Talk Politics With Illustrations Teacher of CCU Starts the LecturePublished on Nov 05 2014
Do you know that picture books can also be used to talk about politics? Associate Professor Liu Cong Wei of Chung Cheng University allow students easy access to political issues using picture books that are closely related to life. Not only is the curriculum is lively and fully demonstrates the multicultural spirit during the discussion, the students were also satisfied with the lectures and the atmosphere of the classroom, so the enrollment number has been full right at the starting of the school.
"Students would not have preconceived ideas by using picture books, and the effect of learning through reflecting from the story is better than direct lecturing." Liu, an associate professor of political science at National Chung Cheng University opened a course of "picture books, novels, and Multicultural Education" this year, each week selecting appropriate picture books from a variety of themes of gender, class, age, ethnicity disease, etc. This helps students clarify political conflicts.

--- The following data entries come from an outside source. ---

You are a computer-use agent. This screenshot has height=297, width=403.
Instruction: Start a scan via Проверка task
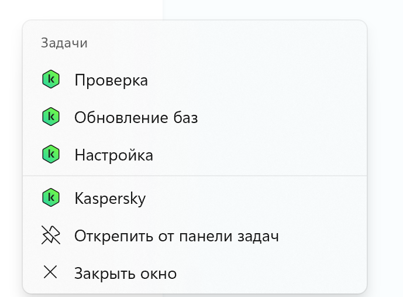coord(195,80)
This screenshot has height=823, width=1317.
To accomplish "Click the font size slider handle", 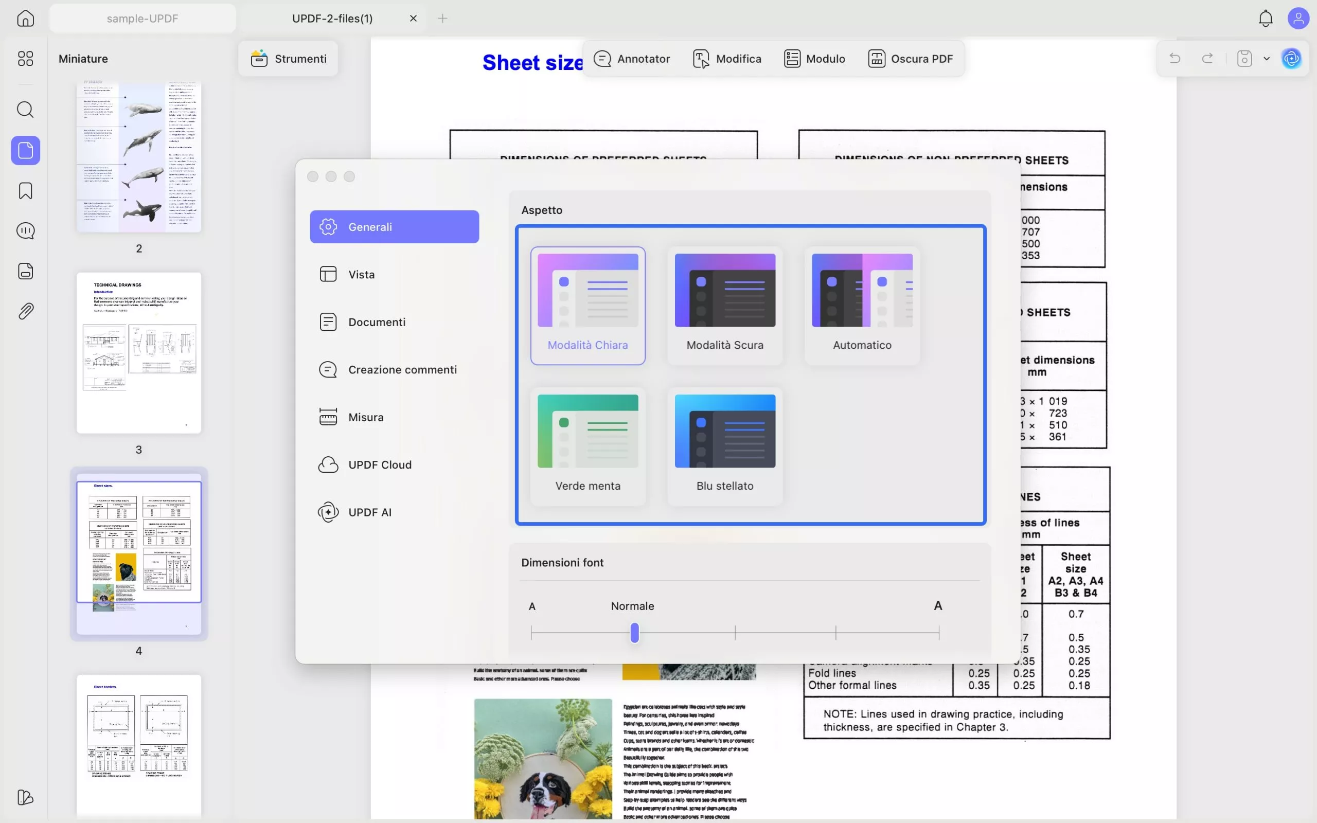I will point(634,632).
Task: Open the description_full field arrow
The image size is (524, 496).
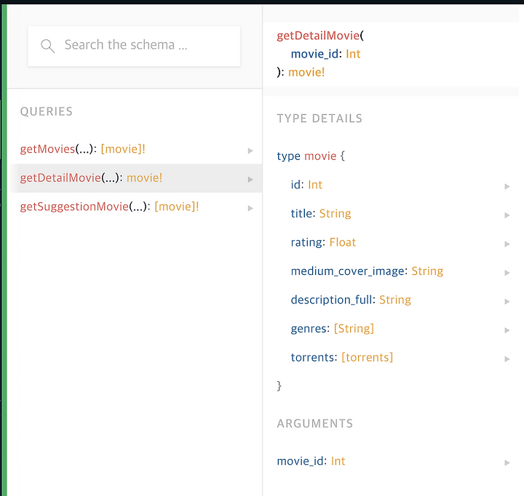Action: 507,301
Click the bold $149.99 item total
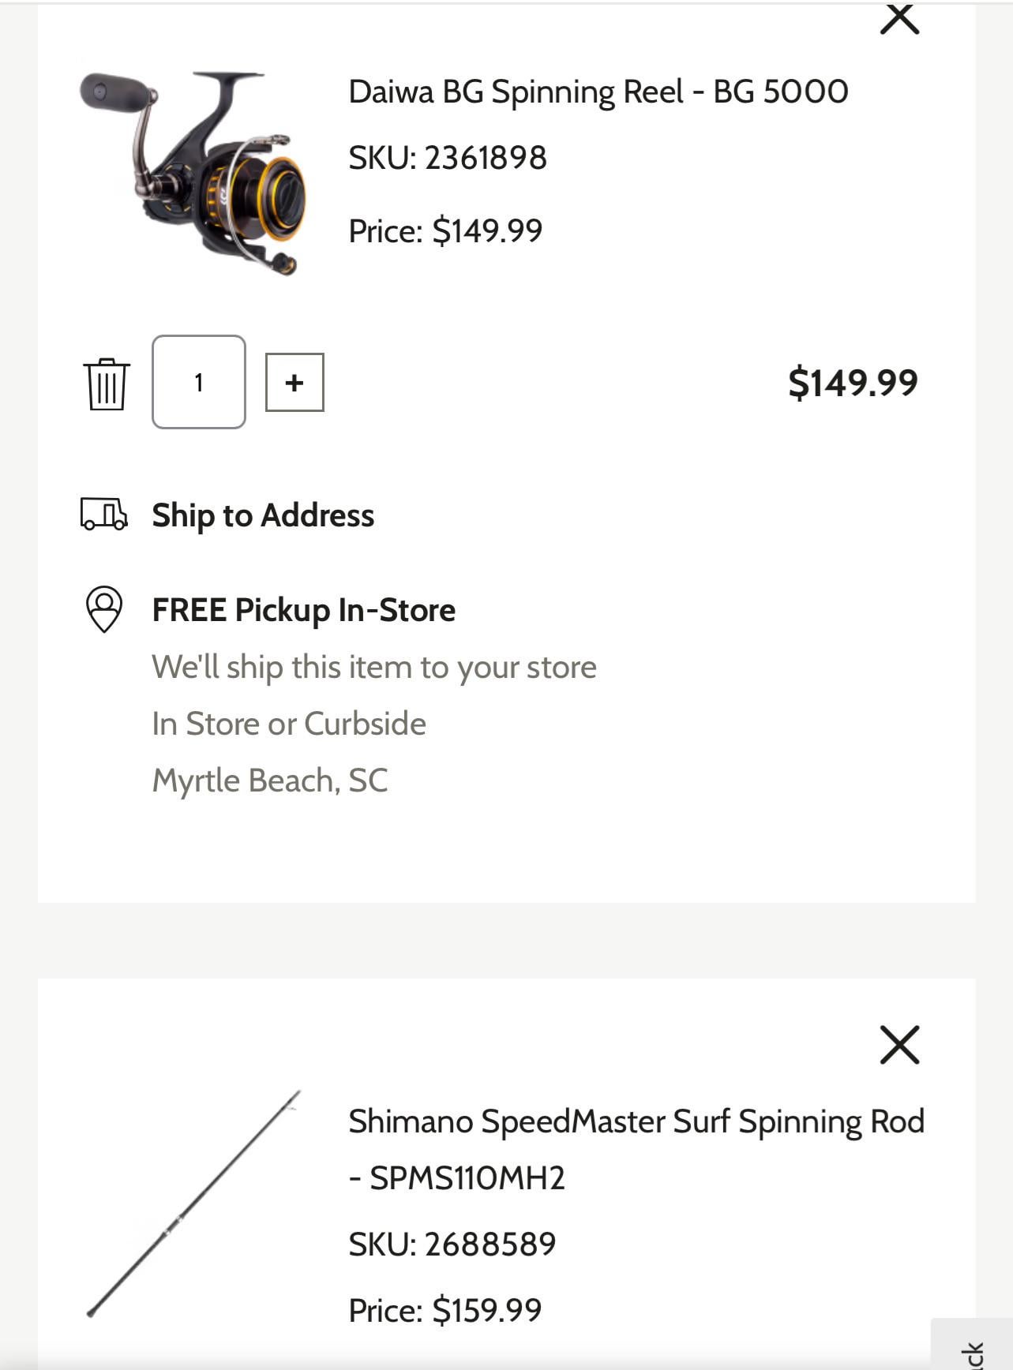This screenshot has height=1370, width=1013. click(x=853, y=383)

"Nowadays social phenomena are political issues." Liu mentioned Hong Kong's recent movement of occupying the central, cooking oil and other news events, she said that in the famous picture book "Not My Fault" illustrated by Leif Kristiansson, everyone was curious why the bullied child was crying, but no one thought they might also be the indirect injurers. "The public is often indifferent to politics thinking 'that's not my fault,' 'not my thing,' or 'it cannot be changed,' but are we really unaware of it?" Liu expected students to be more concerned about news events and reflect from life after completing this course.
"Like how the role of women being saved was subverted in 'The Grey Prince,' I saw a lot of adults in this class holding a standard of protectionism, in fact, fairy tales are very simple and real, children would not think too much." Huang, a student of political science, and also another student from the department of Adult and Continuing Education Course Department said: "initially everyone is keen to concern a social issue, but often the passion doesn't last long, so, it's only after class will I began to put into action to understand the matter thoroughly."
In addition to paying attention to current events, talking about gender conflict, adapted from the true story of the picture book "Zwei Papas für Tango" described a couple of same-sex penguins in America unable to hatch like the other penguins. When the nurses found out, they thoughtfully put the extra eggs into the penguins' nest. Furthermore, the illustrator has drawn the affection between the penguins and the parent-child interactions of swimming and fishing, reflecting the possibility of the diverse of families. In the more realistic picture book "Arrival," immigrants adapting to a new environment and a new language is portrayed. At the same time, they must survive under discrimination. This is like a microcosm of today's cross-border movement of people.
To make it easy for students to understand politics, Liu Cong Wei, associate professor has designed the curriculum of "Universal political education trilogy," a total of three classes. In addition to picture books and politics, in the Rings "music and politics," students can hear the music of the different periods of Taiwan, and various civil rights movements, the blues during the period of International Communism, old melodies, opera and other works. Why were songs such as the popular "Small Town Lu Gang" censored? This is because in the song, one sentence of the lyrics is "Taipei is not my home," which is inconsistent with the philosophy of the government. In addition, in the final song on "Baseball political science" of the class, Associate Professor Liu also used the history of the major league baseball to probe into social issues of race, color, religion, etc. This is to let the students freely create fiction or comics after observing political phenomena, to bring up their sensitivity towards the attitude of "Politics is everywhere."